This area was to be our last chance to catch up with the one species I had hoped to see, but so far failed to add to my life list. We walked about three kilometres down the road from the camp site and within five minutes there they were – a pair of Beautiful Nuthatches at eye-level just metres away on the trunk of a large tree below the road. What fantastic luck, or was it the skill and knowledge of Norbu? It was almost certainly the latter.

Verditer Flycatchers were liberally scattered about flycatching on this beautiful warm, sunny evening. We also added a Spotted Forktail, a trip tick, Himalayan Greenfinches, Bronzed Drongos, Red-headed Tits, Black-faced Warbler, a rather distant Rufous-bellied Eagle and Golden-throated Barbet. What an evening!

Monday 01 April.

The bad news last night was that a two day strike in Assam was disrupting transport out of Bhutan and that, if it continued, we might run into difficulties tomorrow at Samdrup Jongkhar, the border town. The news suggested that the strike would be over in time for our departure from Bhutan and our journey to Guwahati for our flight back to Kolkata tomorrow. However, we were a little apprehensive but were determined not to let it spoil our last full day of birding.

We left the camp site at 06.30 having had our last team breakfast. A Strong-footed Bush-warbler’s distinctive call, a Black-throated Sunbird glistening in the morning sunlight and Verditer Flycatchers’ vivid colours imprinted on our memory, we drove off sad that our fantastic tour was nearing its end. Still ‘top drawer’ species made their appearance – a pair of Rufous-necked Hornbills, a Streaked Spiderhunter, White-naped Yuhinas and a Himalayan (Oriental) Cuckoo flying across the hillside in front of us and, most colourful of all, a flock of Silver-eared Mesias were all a delight and the weather was perfect too.

The variety of species seen was remarkable, Chestnut-bellied Rock-thrush, Orange-bellied Leafbird, a Northern Goshawk, Crested Serpent-eagle, Black Eagle and a whole bunch of warblers were delightful, the scene marred only by the dust created by the frequent passing of lorries carrying gypsum being exported to India. Mercifully, we soon came to a properly tarred road, as smooth as glass and totally dust-free, in fact the best road we have seen anywhere in Bhutan! This made birding a lot more pleasant with species reflecting our considerably lower elevation. There was a flock of White-breasted Parrotbills and our only Grey Wagtail of the trip, plus Long-tailed Sibias, a species that Norbu had correctly predicted we would see at a lower elevation.

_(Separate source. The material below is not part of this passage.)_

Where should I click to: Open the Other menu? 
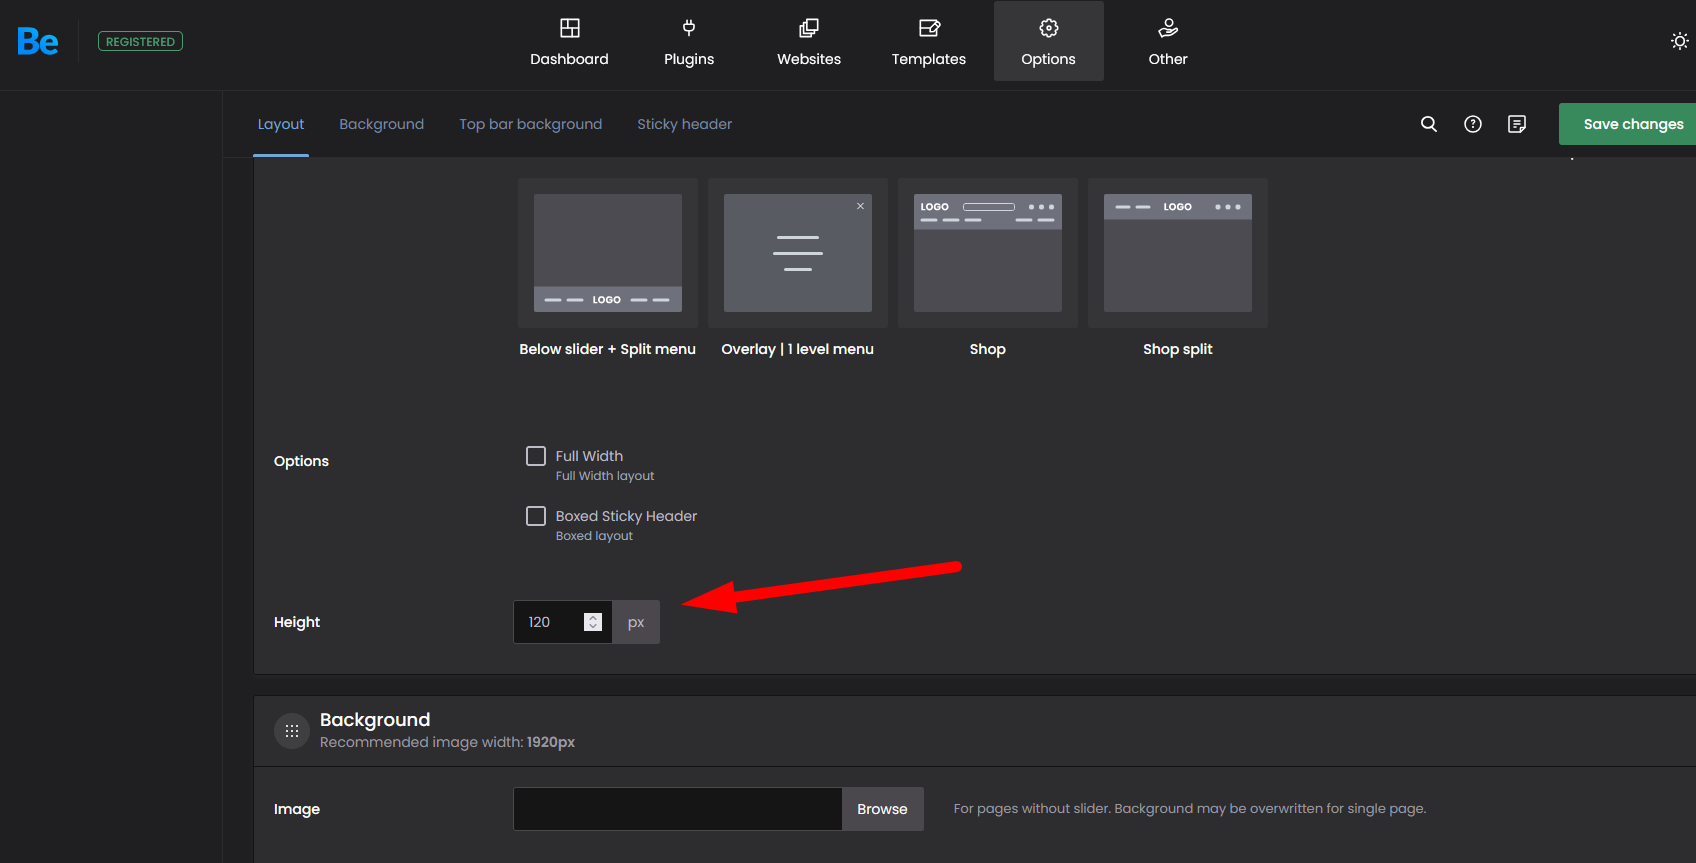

At 12.30 we came to our team who had lunch prepared for us by the roadside. This was the last meal that this wonderful team who had looked after us so well would provide us with.

After photographs and our grateful thanks we left them to pack up and head back for home while we continued downwards to our last hotel, the Tashi Gasel Lodge just 4 kilometres from the international frontier at Samdrup Jonkhar, located at a mere 275 metres above sea-level. We arrived at 13.30 and settled in before commencing birding. Our only House Sparrows were seen here. After a leisurely tea break – there was no point in trying to birdwatch until it cooled down a bit – we set off at 16.30 and were pleasantly surprised at how bird-rich this area was. A Black-backed Forktail and a Crimson Sunbird were both new birds for the trip as were Pin-tailed Green Pigeons, an Oriental Pied Hornbill, two Wreathed Hornbills, a noisy Hill Myna and, best of all, a couple of Dark-rumped Swifts,p making the evening session a delight. A Red-throated Flycatcher was also our first and only one of the tour.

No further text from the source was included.